**Task goal**
Between the lines holding "Click the scrollbar up arrow" and "Action: point(135,205)", inclusive, substitute "scroll bar" for "scrollbar" and reproduce those lines with no other change. Omit the pictures from your answer.

**The records**
-- START --
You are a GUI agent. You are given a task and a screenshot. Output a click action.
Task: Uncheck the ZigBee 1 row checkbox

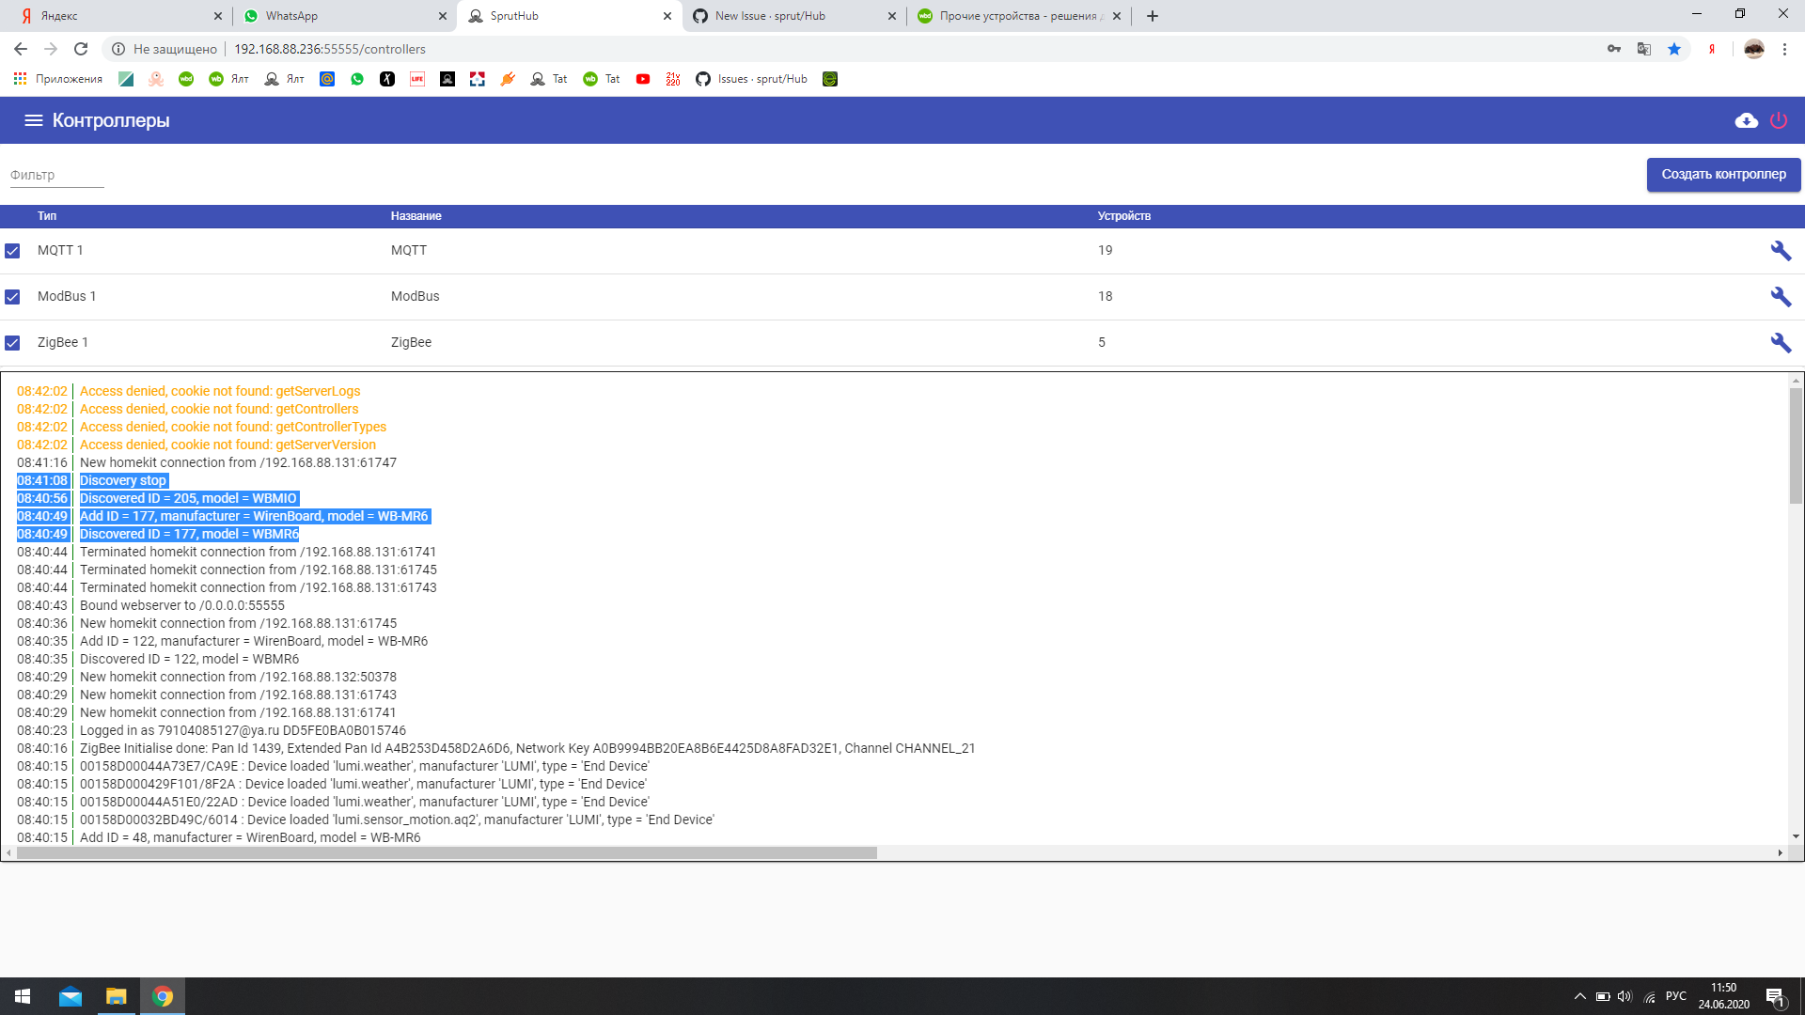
-- END --
-- START --
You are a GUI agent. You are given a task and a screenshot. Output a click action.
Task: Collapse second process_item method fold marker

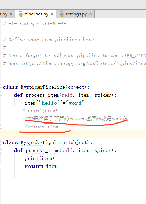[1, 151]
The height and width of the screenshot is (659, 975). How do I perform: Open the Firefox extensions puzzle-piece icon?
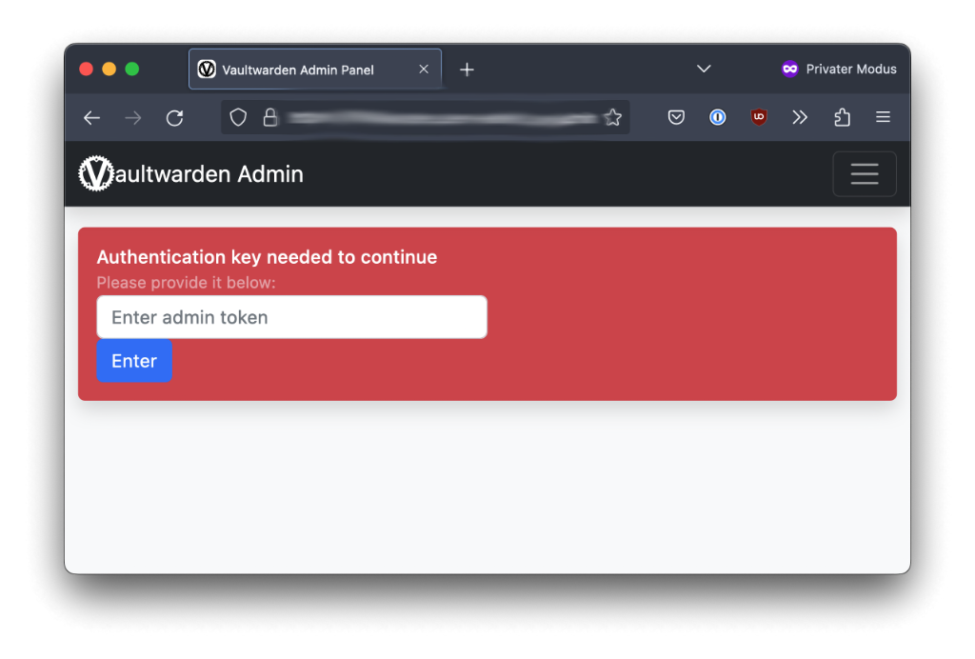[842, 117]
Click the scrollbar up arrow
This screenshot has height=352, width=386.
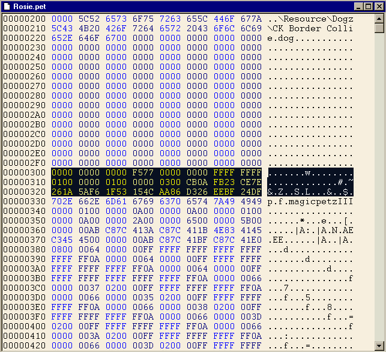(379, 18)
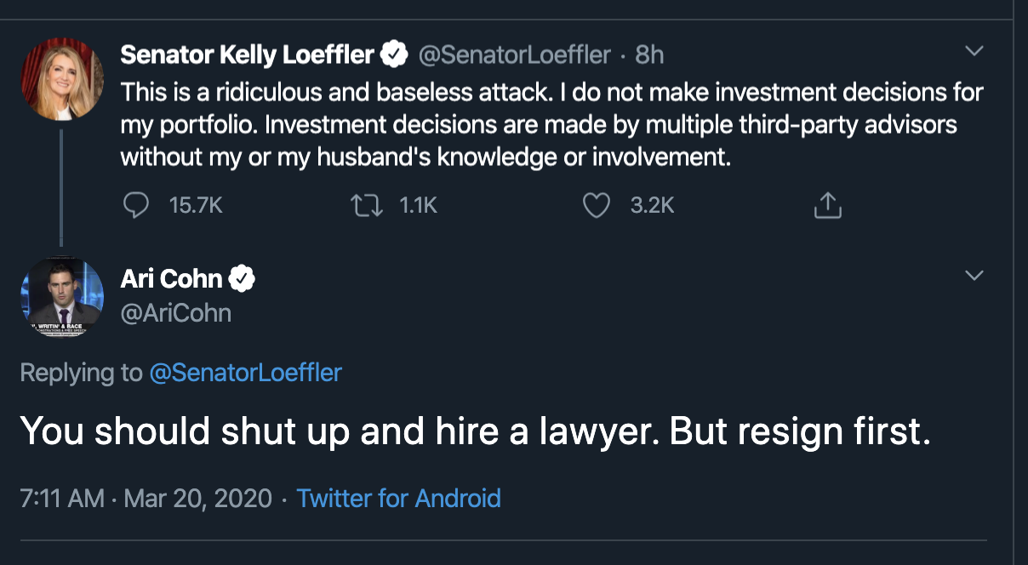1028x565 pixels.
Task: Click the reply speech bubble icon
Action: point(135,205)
-- END --
**Written solution**
Click the scroll bar up arrow
This screenshot has height=352, width=386.
(379, 18)
1028x565 pixels.
Task: Click the reply speech bubble icon
Action: point(135,205)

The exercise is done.